What Is a Spot Rate?
A spot rate is the exchange rate for immediate currency conversion. It's the starting point for all FX transactions.
Key Takeaways
- A spot rate is the exchange rate for immediate settlement, typically within two business days.
- Spot rates change continuously throughout the trading day.
- Forward rates are derived from spot rates adjusted for interest rate differentials.
What a spot rate is
A spot rate (or spot price) is the current exchange rate for a currency pair, for settlement within two business days. When you convert currency 'today', you are transacting at (or near) the spot rate. It is the baseline from which all other rates — forward rates, cross rates — are derived.
How spot rates change
Spot rates update continuously throughout the trading week (FX markets trade 24 hours Monday to Friday). Economic data releases, central bank announcements, geopolitical events, and large institutional orders can all move spot rates significantly within minutes. The rate you get at 9am may be materially different from the rate at 3pm.
Spot vs forward rate
The forward rate is the rate for a currency exchange that settles at a future date. It differs from the spot rate by the interest rate differential between the two currencies.

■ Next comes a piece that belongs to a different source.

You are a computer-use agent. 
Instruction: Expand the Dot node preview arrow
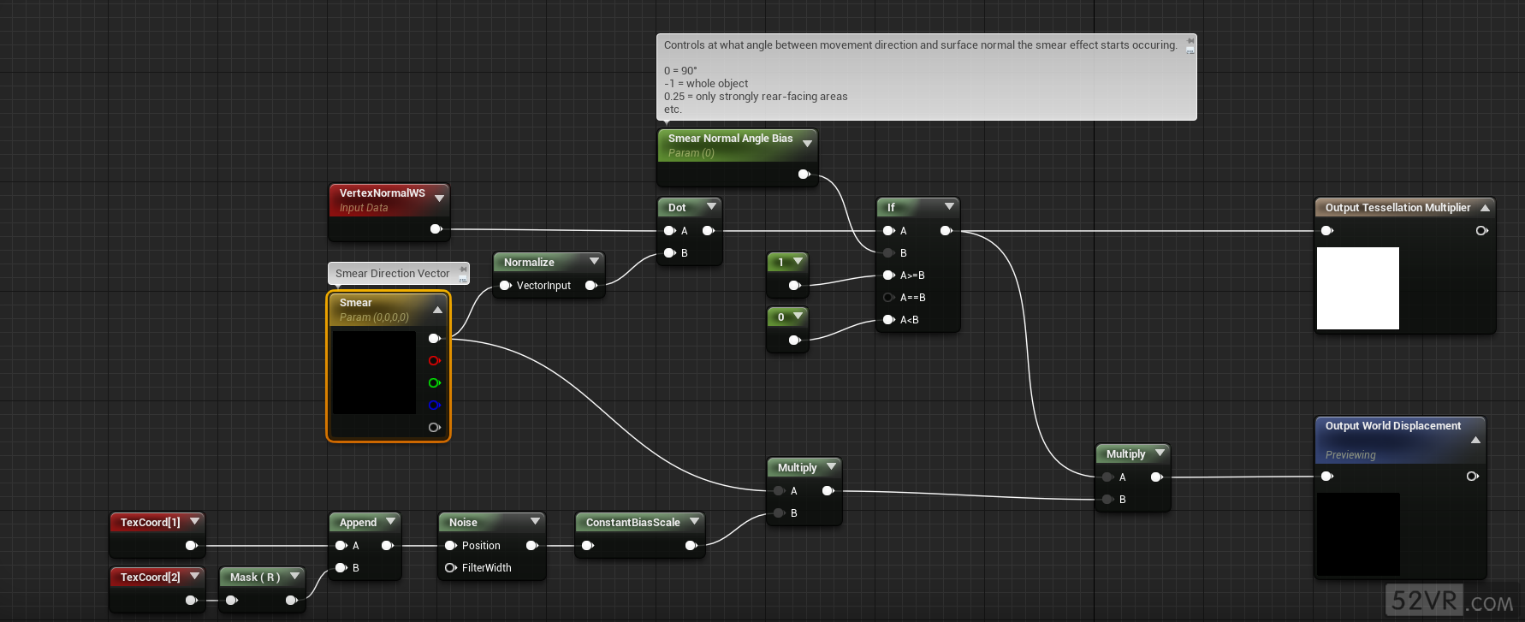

If UK interest rates are higher than US rates, the forward rate for GBP/USD (from a UK perspective) will be slightly lower than the spot rate — reflecting the higher yield available by holding sterling.
When spot transactions are appropriate
Spot transactions suit currency needs that are immediate and certain: paying a supplier invoice due now, converting incoming customer payment, covering operating expenses in a foreign currency. For future payments that are known in advance, a forward contract may offer better certainty. For ad hoc or small transactions, spot is usually the most practical option.